How agents reference model definitions¶
In an agent definition file, the runtime.model and runtime.fallback_model fields hold a model_id string that the compiler resolves to a .model.md file:
runtime:
model: "claude-4-sonnet" # Resolved to models/claude-4-sonnet.model.md
fallback_model: "claude-4-haiku" # Resolved to models/claude-4-haiku.model.md
An unresolvable model_id (no matching .model.md file with status: active) is a hard compile error. A reference to a model with status: deprecated is a lint warning. A reference to a model with status: disabled is a hard compile error.
Validation rules¶
| Rule | Severity |
|---|---|
model_id does not match ^[a-z0-9_-]{3,64}$ |
Hard error |
provider.type value is not in the supported enum |
Hard error |
provider.config shape does not match the declared provider.type |
Hard error |
A credentials field contains a literal value instead of a structured block with source |
Hard error |
credentials.source is not in the supported enum |
Hard error |
credentials for aws_secrets_manager is missing secret_id |
Hard error |
credentials for gcp_secret_manager is missing project or secret |
Hard error |
credentials for azure_key_vault is missing vault_url or secret_name |
Hard error |
credentials for env is missing name |
Hard error |
credentials for service-account is missing secret_id |
Hard error |
status: disabled and the model is referenced by a compiled agent |
Hard error |
capabilities.supports_tools: false and the referencing agent has tools |
Hard error |
status: deprecated and the model is referenced by an active agent |
Lint warning |
provider: ollama used in an agent with status: active in production |
Lint warning |
credentials.source is not iam_role in a production-targeted Bedrock definition |
Lint warning |
credentials.source: env used in a production-targeted definition (prefer a secret manager) |
Lint warning |
capabilities block is absent |
Lint warning |
last_updated is more than 180 days ago |
Lint warning |
Complete example¶
spec_version: "1.2"
model_id: "claude-4-sonnet"
version: "1.0.0"
status: "active"
meta:
name: "Claude 4 Sonnet (Bedrock, us-east-1)"
owner: "platform-ml-team"
last_updated: "2026-01-15"
provider:
type: "bedrock"
config:
model_id: "us.anthropic.claude-sonnet-4-20250514-v1:0"
region: "us-east-1"
credentials:
source: "iam_role"
capabilities:
context_window: 200000
max_output_tokens: 16000
supports_tools: true
supports_system_prompt: true
supports_streaming: true
modalities: ["text", "image"]
defaults:
temperature: 0.7
max_tokens: 4096
Description¶
Claude 4 Sonnet is Anthropic's balanced model for intelligence and speed, accessed via Amazon Bedrock in us-east-1. It supports text and image inputs, native tool use, and a 200,000-token context window.
Use this model for general-purpose agent workloads that require strong reasoning, tool orchestration, or document understanding without the latency or cost of a larger frontier model.
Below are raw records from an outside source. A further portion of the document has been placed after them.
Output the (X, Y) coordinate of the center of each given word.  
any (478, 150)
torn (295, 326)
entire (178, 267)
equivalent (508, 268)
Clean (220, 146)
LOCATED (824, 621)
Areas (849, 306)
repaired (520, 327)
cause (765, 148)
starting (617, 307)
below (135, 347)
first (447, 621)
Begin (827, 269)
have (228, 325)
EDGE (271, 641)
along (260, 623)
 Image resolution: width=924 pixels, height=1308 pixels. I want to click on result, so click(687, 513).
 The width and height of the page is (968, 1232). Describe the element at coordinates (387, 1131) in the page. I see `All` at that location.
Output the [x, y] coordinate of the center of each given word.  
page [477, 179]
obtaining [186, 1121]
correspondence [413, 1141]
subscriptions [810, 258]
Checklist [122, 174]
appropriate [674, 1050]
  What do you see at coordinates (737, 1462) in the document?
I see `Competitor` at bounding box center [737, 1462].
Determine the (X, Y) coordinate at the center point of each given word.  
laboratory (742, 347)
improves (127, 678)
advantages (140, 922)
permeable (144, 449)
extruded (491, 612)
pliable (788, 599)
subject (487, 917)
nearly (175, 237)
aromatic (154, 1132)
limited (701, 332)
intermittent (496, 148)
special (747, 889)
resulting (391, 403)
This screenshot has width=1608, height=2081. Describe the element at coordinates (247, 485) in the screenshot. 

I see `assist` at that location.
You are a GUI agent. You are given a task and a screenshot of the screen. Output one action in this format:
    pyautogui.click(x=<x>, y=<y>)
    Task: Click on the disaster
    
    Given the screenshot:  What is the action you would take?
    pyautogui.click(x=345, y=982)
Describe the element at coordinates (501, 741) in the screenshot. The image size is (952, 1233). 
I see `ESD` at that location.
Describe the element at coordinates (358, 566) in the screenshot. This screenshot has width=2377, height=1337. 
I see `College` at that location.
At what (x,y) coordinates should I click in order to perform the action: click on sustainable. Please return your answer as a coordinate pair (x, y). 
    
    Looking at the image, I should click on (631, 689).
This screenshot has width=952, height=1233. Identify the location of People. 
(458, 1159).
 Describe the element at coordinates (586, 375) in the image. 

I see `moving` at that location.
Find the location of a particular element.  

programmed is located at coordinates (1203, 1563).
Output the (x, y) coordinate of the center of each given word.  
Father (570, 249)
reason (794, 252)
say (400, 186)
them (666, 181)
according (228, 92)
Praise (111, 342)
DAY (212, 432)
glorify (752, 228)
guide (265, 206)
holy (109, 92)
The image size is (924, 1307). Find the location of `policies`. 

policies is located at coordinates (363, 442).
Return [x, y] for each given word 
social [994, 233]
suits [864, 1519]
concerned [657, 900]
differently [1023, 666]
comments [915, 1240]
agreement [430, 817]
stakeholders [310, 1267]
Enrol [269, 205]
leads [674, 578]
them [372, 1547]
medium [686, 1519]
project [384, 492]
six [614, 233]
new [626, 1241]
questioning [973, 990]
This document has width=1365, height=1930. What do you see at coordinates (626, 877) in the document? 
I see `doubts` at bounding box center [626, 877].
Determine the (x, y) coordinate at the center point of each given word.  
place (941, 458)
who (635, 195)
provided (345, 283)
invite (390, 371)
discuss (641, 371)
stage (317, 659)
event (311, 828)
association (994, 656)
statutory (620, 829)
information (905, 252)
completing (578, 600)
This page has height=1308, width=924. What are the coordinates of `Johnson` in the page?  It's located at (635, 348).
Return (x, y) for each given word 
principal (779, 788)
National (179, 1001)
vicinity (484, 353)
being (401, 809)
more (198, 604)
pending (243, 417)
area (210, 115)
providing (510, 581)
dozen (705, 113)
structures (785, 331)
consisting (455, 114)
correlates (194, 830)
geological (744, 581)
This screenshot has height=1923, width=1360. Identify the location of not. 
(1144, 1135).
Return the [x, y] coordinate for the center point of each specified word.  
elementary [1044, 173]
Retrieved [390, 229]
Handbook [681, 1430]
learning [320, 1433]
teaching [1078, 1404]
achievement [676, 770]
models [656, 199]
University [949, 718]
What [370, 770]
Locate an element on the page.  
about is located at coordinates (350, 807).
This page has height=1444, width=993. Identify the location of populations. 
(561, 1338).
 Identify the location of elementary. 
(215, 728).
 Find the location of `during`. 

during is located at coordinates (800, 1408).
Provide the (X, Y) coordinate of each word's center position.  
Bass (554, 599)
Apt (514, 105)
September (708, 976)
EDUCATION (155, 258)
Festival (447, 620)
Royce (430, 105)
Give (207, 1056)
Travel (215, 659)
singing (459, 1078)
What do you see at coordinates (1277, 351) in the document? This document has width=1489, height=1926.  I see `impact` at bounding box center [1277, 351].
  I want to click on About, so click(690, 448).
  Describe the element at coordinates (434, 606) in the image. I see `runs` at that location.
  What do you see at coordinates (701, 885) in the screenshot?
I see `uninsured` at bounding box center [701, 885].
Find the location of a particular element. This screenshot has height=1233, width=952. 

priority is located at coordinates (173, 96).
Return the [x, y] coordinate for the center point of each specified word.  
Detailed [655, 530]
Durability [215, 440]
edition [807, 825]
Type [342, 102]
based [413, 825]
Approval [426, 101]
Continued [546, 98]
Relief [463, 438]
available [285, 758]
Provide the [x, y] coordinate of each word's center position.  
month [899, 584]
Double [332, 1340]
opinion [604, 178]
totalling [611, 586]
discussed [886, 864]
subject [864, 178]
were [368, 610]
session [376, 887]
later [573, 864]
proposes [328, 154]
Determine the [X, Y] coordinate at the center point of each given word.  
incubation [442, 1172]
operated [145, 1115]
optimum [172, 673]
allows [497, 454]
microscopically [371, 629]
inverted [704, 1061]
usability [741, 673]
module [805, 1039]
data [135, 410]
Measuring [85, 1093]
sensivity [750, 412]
Prefer claude-4-opus when maximum reasoning depth matters more than throughput.
Credentials use source: "iam_role" — the runtime assumes the IAM role declared in the agent definition and requires no extra secret configuration. For local development, set source: "service-account" and store a JSON object with access_key_id and secret_access_key in a secret manager or local secret source — see the Transport & Credentials reference.